Are you to blame for the failure of your partners to cross-sell you to their client contacts? Not necessarily, but you could be part of the problem. Clients select lawyers they know, like and trust. Referral sources, including your partners, send you clients for the same reason. Since they know, like and trust you, they transfer those qualities by recommending you.
Maybe your partner doesn’t know enough about you or your practice, especially in a large firm. And, there may be selfish reasons he is protecting the relationship with the client. In my 30 years in this business, I can assure you that a “bit” of that goes on. So, you must work on enhancing your relationships with your partners, and making sure she knows enough about your practice and is comfortable that you won’t displace/hurt her client relationship.
According to Mike O’Horo, in a recent article on Attorney at Work, “cross-selling problems are self-created.” He argues, among other points, that lawyers focus on the product they’re trying to sell versus whether the client has a need for such services.

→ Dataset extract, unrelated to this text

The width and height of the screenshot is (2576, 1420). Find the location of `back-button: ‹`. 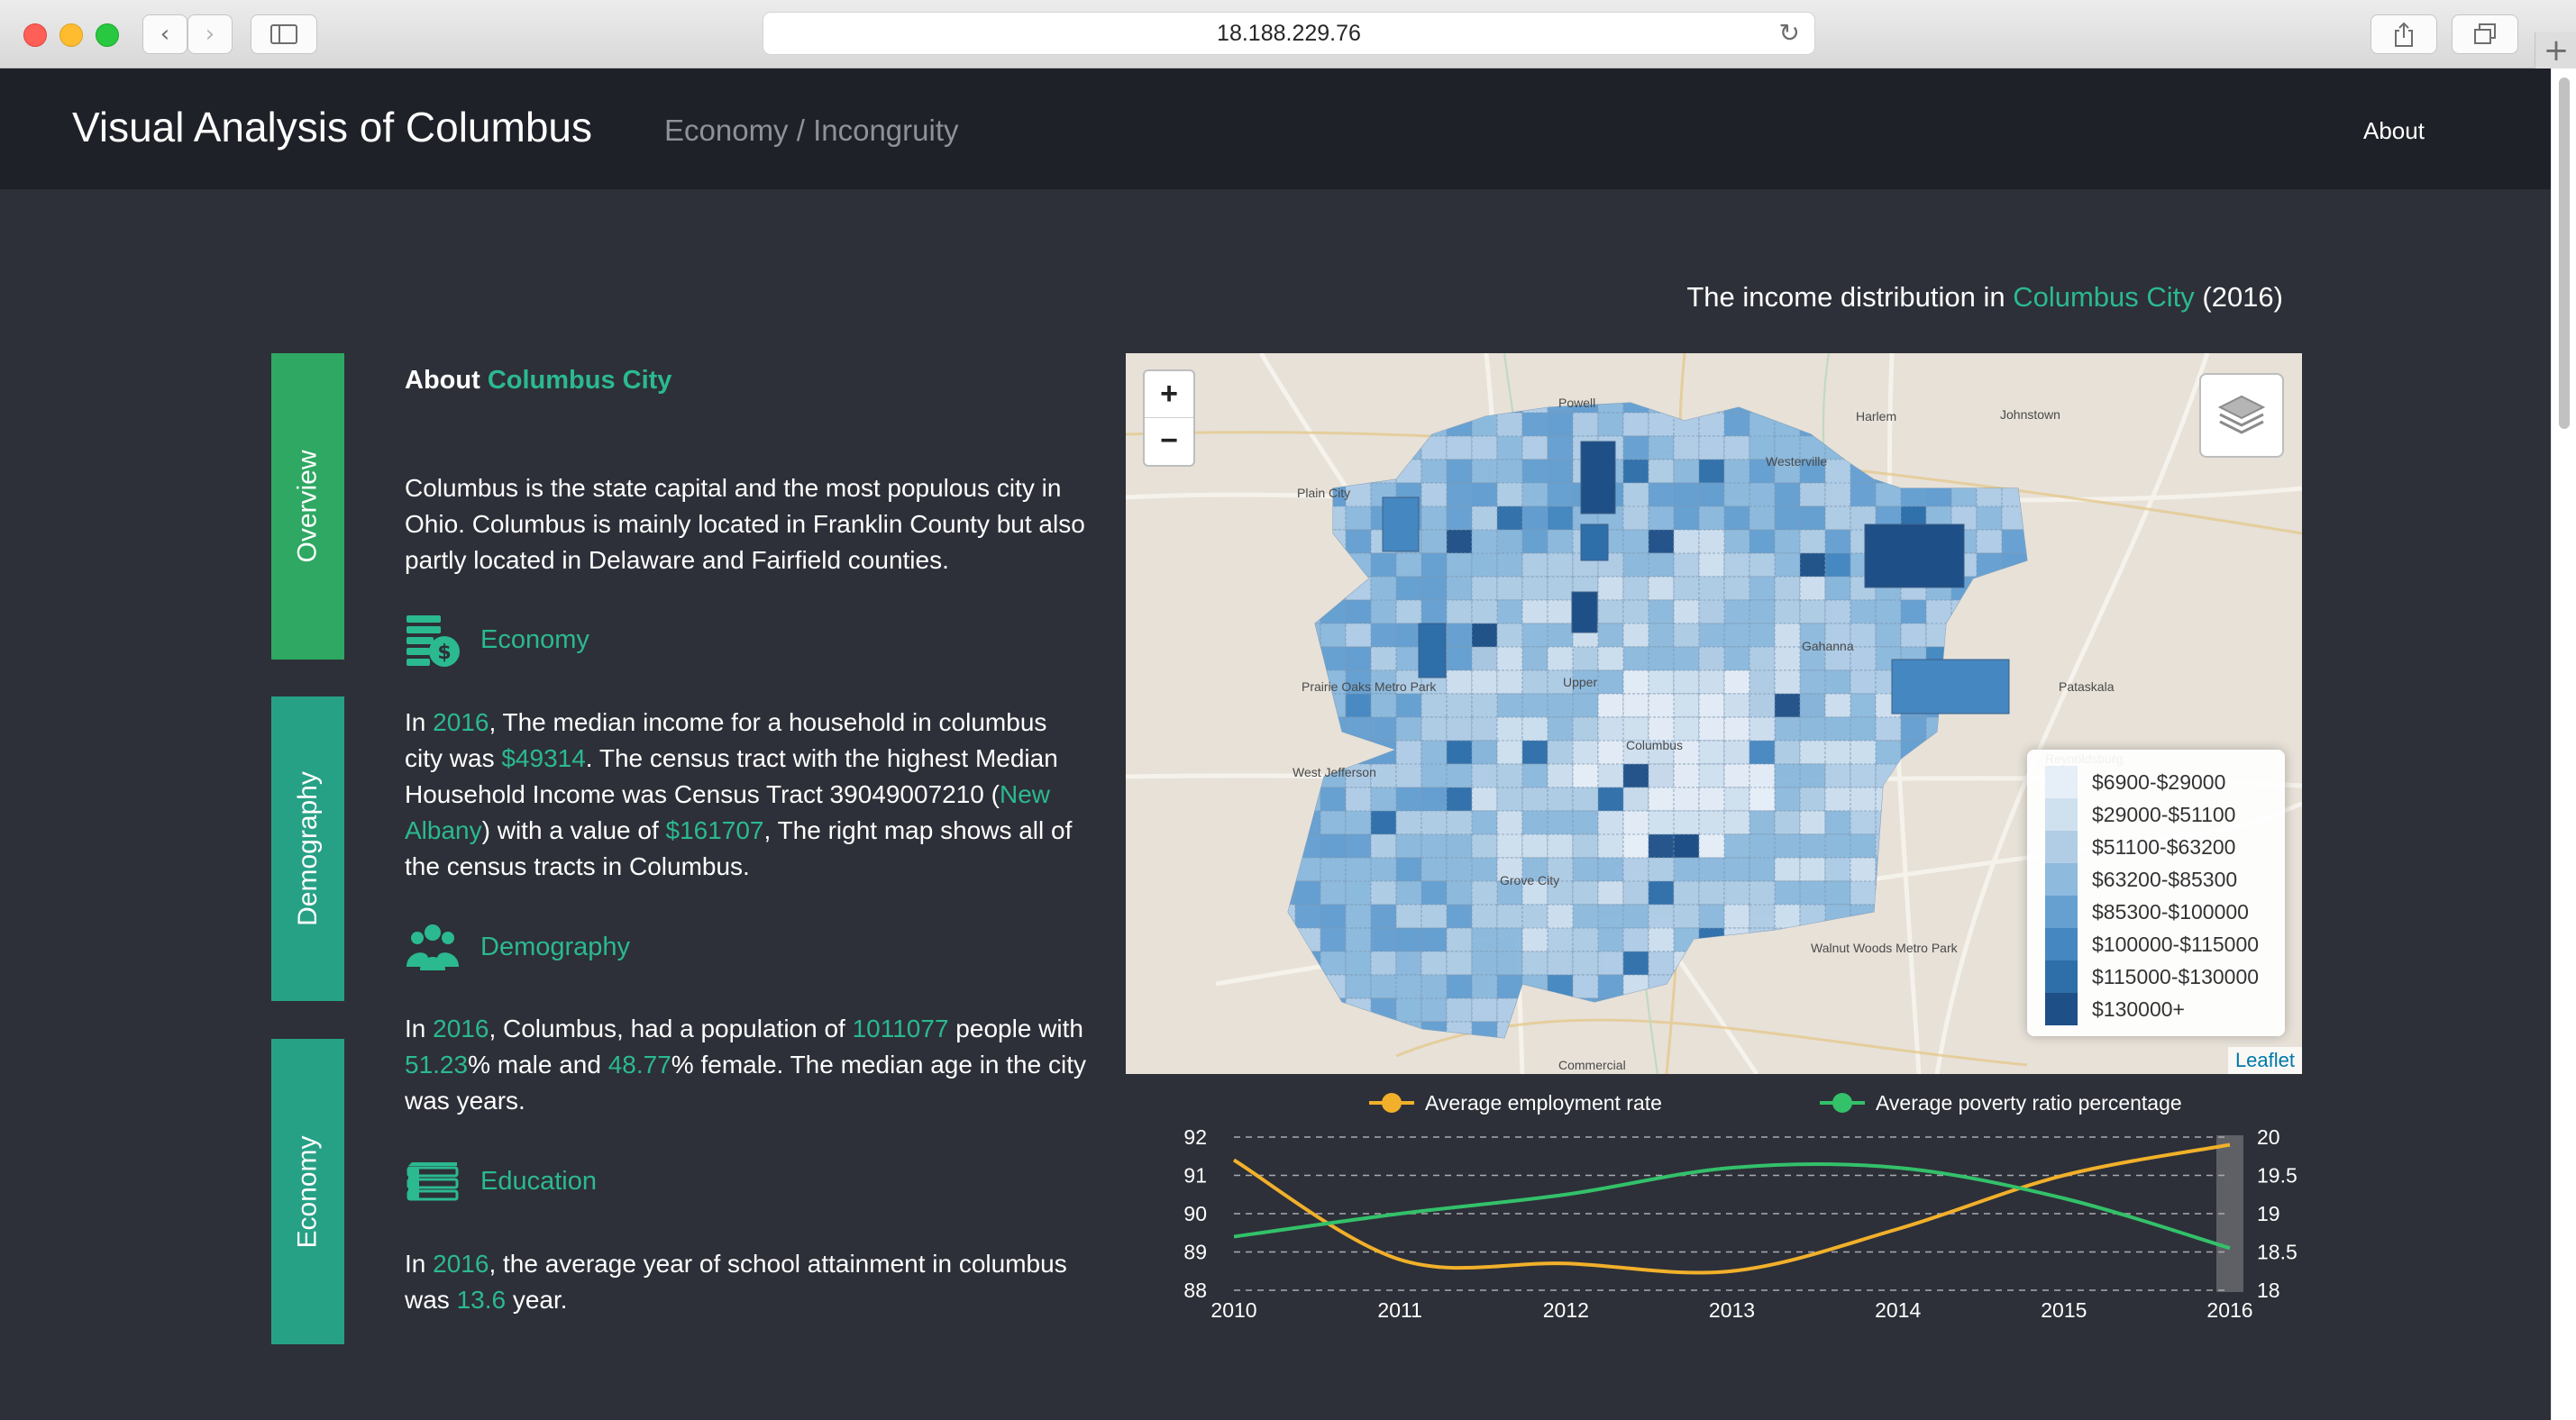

The important point is that any attempt to cross sell should be client-centric (i.e., benefit the client), rather than product-centric (i.e., what service can benefit me and the firm). The client must understand that they have a need for such additional services and agree that your firm, rather than another, is the best choice for them.
Cross-selling can often fail based on a client’s unfavorable reaction to the idea. They may prefer to spread the work around, or they are not convinced the cross-sellee is the right lawyer for the job. For cross-selling to work, the client must recognize the need for the services, and have faith that the cross-sellor has confidence that the cross-sellee will do a good job.
So, it may not be entirely your fault that your partners don’t cross-sell your services, but, if you don’t grow those internal relationships, you may never find out why they don’t.